Hands is an indie rock band from Los Angeles, California. The band was founded in 2012 and previously released an EP, Massive Context, on Small Plates Records. Their first single was debuted by Nylon Magazine in April 2012. The band also released a 7” on White Iris Records in January 2013. In January, the band signed to Kill Rock Stars and announced that its forthcoming debut full-length, Synesthesia, would be released by the label on April 30, 2013. The first single from the album, "Trouble", was debuted exclusively on Stereogum, and the band performed at SXSW in 2013. On January 9, 2013, Lauren Laverne featured "Trouble" between Depeche Mode and Veronica Falls on BBC6., and later featured it as the BBC MPFree of the day. On January 23, 2013, Nylon Magazine premiered the first single from their new 7" release on White Iris Records. The track, entitled "All I Want To Know", was subsequently featured by Filter Magazine.

Hands performed at Kill Rock Stars' SXSW showcase in 2013, and was featured in ABC News' 7 Emerging Artists On The Rise article. On March 25, 2013, Hands was named New Band Of The Day by The Guardian.

== Formation ==

Geoff Halliday (vocals, keyboards) and Ryan Sweeney (guitar) started as a two-piece band in Philadelphia before moving to the Silver Lake neighborhood of Los Angeles and adding Sean Hess (drums) and Alex Staniloff (bass guitar) to the lineup.

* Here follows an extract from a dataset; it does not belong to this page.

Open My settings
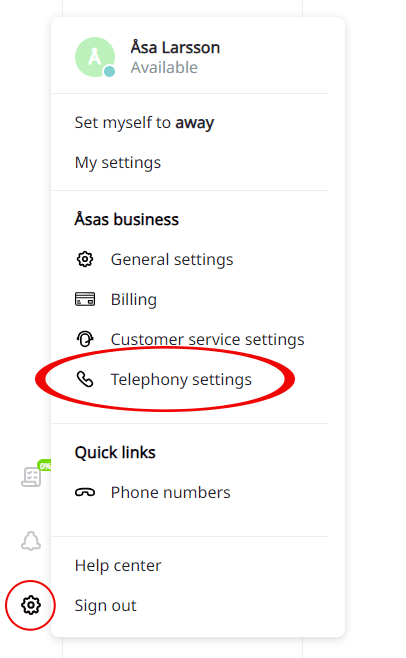118,162
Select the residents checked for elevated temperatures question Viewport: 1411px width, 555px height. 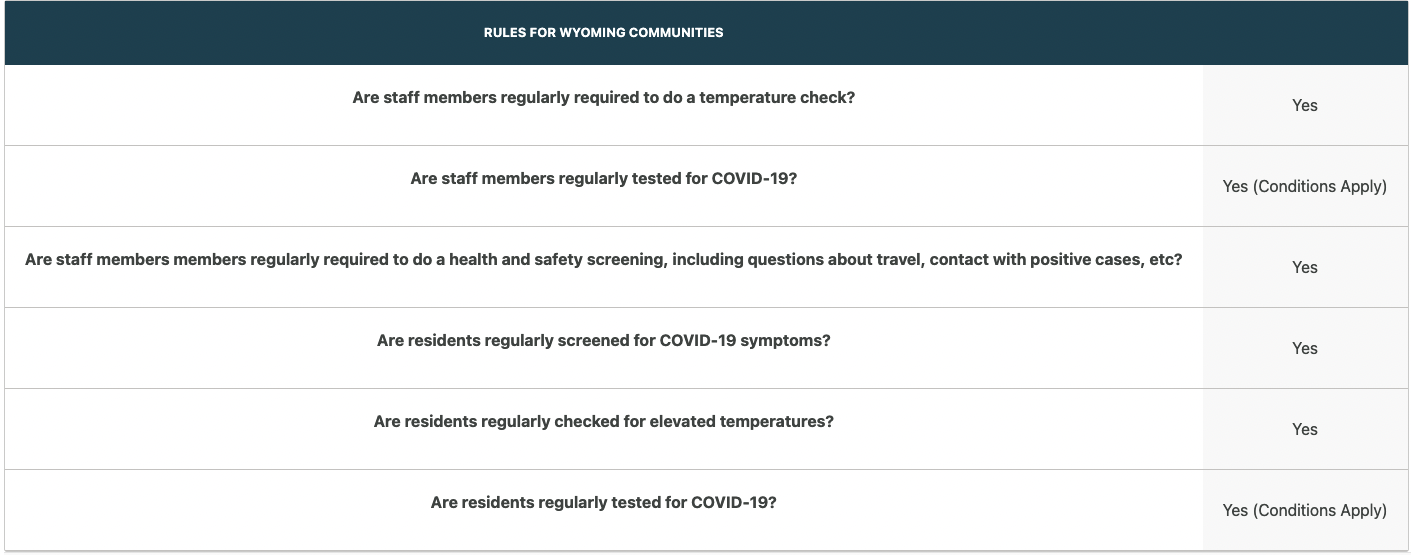603,422
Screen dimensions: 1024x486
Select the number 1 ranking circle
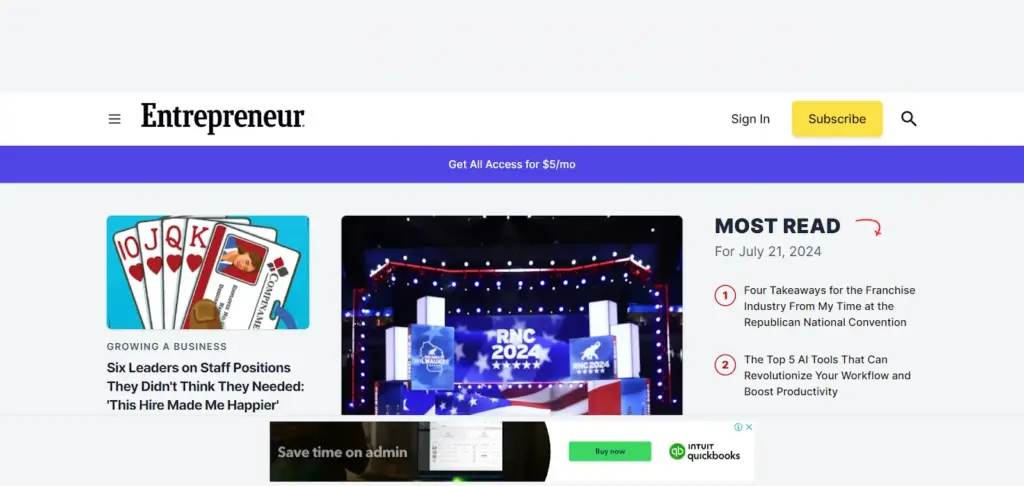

Hands was featured on Time Magazine’s list of “11 bands you don’t know (but should)” and has performed at notable events such as SXSW, CMJ, DeLuna Fest, and Echo Park Rising. Hands was prominently featured in a live music video sponsored by Converse and Filter, and in October 2012 Hands was featured on Daytrotter’s sessions.

== Discography ==
- Massive Context (2012, Small Plates Records)
- Untitled 7" (2013, White Iris Records)
- Synesthesia (2013, Kill Rock Stars)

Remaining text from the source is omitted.